Sometimes I wondered whether there was dust in my core instead of fire. If my flame was illusory, lacking in some essential way. I never wondered more so than when I was with my family.

Now, I tuned my family out. I focused only on the world passing through the canopy-glider’s green-tinted crystal window. Four-winged musebirds darted curiously around the glider’s broad solar wings. I couldn’t hear them, but I knew the vibration of their long tail-feathers would sing a sweet song. Below, I caught a glimpse of the spines of a large volleybeast through the thick golden canopy, its six legs all equipped with heavy claws that let it dig burrows as easily as it climbed trees. It was early yet, and the heartstar had barely begun its ascent into the sky, the horizon tinged pink before bleeding into its customary purple. The floor of the canopy-glider hummed beneath my hooves.
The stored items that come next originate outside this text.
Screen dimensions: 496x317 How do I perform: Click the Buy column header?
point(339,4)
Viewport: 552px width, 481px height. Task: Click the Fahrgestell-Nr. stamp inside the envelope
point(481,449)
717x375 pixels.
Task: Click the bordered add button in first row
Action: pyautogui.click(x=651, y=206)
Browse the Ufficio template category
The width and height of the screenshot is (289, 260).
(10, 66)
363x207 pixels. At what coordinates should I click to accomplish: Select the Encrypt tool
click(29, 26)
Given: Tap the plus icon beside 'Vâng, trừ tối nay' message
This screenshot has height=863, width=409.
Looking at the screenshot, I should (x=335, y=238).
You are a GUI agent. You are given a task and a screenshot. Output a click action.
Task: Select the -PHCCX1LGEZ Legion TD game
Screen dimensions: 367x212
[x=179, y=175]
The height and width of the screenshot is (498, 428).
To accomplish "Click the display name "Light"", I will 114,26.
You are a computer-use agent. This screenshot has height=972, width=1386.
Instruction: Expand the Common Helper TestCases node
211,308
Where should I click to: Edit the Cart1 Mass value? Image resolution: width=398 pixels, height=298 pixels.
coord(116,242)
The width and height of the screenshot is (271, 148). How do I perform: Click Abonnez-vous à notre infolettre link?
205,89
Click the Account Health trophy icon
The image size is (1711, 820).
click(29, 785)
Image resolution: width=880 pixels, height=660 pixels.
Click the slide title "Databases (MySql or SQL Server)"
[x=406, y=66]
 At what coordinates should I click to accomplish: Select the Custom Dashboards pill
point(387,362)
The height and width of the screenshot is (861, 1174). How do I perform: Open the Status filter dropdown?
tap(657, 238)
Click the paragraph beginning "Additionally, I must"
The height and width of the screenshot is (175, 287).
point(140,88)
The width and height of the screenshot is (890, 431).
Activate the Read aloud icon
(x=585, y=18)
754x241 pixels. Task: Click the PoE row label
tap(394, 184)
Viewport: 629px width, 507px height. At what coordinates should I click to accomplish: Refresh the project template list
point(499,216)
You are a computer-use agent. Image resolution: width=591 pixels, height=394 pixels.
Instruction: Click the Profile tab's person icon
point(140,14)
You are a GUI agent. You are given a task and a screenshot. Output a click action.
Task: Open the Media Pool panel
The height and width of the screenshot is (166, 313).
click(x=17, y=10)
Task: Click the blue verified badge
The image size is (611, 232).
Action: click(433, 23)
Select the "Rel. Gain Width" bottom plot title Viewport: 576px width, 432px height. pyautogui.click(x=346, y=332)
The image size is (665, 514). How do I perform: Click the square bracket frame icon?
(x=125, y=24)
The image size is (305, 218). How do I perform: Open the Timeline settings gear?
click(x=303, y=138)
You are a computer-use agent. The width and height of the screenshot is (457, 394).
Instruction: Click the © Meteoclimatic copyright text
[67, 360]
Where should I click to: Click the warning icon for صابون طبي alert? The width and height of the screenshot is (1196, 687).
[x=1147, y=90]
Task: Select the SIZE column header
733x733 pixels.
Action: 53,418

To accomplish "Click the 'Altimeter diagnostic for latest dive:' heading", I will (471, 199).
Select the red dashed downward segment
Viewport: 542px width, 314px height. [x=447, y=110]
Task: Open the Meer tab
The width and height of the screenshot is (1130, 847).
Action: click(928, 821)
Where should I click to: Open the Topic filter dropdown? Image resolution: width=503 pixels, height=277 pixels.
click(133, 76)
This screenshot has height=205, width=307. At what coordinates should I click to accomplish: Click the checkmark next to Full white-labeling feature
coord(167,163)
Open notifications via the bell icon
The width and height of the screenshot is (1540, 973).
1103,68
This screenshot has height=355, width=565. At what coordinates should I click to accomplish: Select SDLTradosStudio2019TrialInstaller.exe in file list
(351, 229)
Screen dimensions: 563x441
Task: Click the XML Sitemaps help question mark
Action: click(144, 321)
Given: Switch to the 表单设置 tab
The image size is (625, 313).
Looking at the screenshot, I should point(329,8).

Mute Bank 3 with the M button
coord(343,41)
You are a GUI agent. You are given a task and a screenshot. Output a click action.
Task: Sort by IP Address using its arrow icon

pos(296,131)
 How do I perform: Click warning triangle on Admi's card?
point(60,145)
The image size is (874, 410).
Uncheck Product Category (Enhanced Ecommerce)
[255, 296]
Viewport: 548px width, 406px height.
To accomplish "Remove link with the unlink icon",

‘Avari?’ My little brother, Lur, pawed at my natural foreleg, short claws scraping against my cloven hoof. His eyes, amber brown and sparkling with starlight, were concerned. ‘We’re here.’

‘Huh? Oh.’ I shook myself, my thick fur ruff spinning. Where my brother was a blue fox only a head shorter than me, I was a tall, fat goat with chestnut fur and large horns that swept to the sides and up, and where my brother’s starfire tended to rest on a warm yellow flame, mine rested magenta-pink and flickered anxiously at the edges.

The canopy-glider landed with a slight judder, causing me to stagger a bit, though none of my siblings had such problems. I used my starfire to adjust the positioning of my prosthetic foreleg. It was always a bit slow to react, but I couldn’t help but think if I placed it slightly better, the connection might speed up. The blue lights between every join blinked cheerfully at me, the forgetech clearly functional. Just not as functional as I’d like.

We all bustled off the canopy-glider and down the ramp. One of my mothers, Teera, inclined her head in thanks to the gull-shape pilot, who waved a friendly wing in return.

Our family were the only passengers but we’d crowded it out regardless. There were my mothers, Teera and Nova, a large blue lizard with a ponderous pace and a griffin with night-black feathers respectively. It had been a century at least since they’d had to actually supervise any of us, and as the eldest I’d been a mature adult for a hundred years, but I still noticed Teera watching the twins anxiously, as if she expected them to run off and get lost.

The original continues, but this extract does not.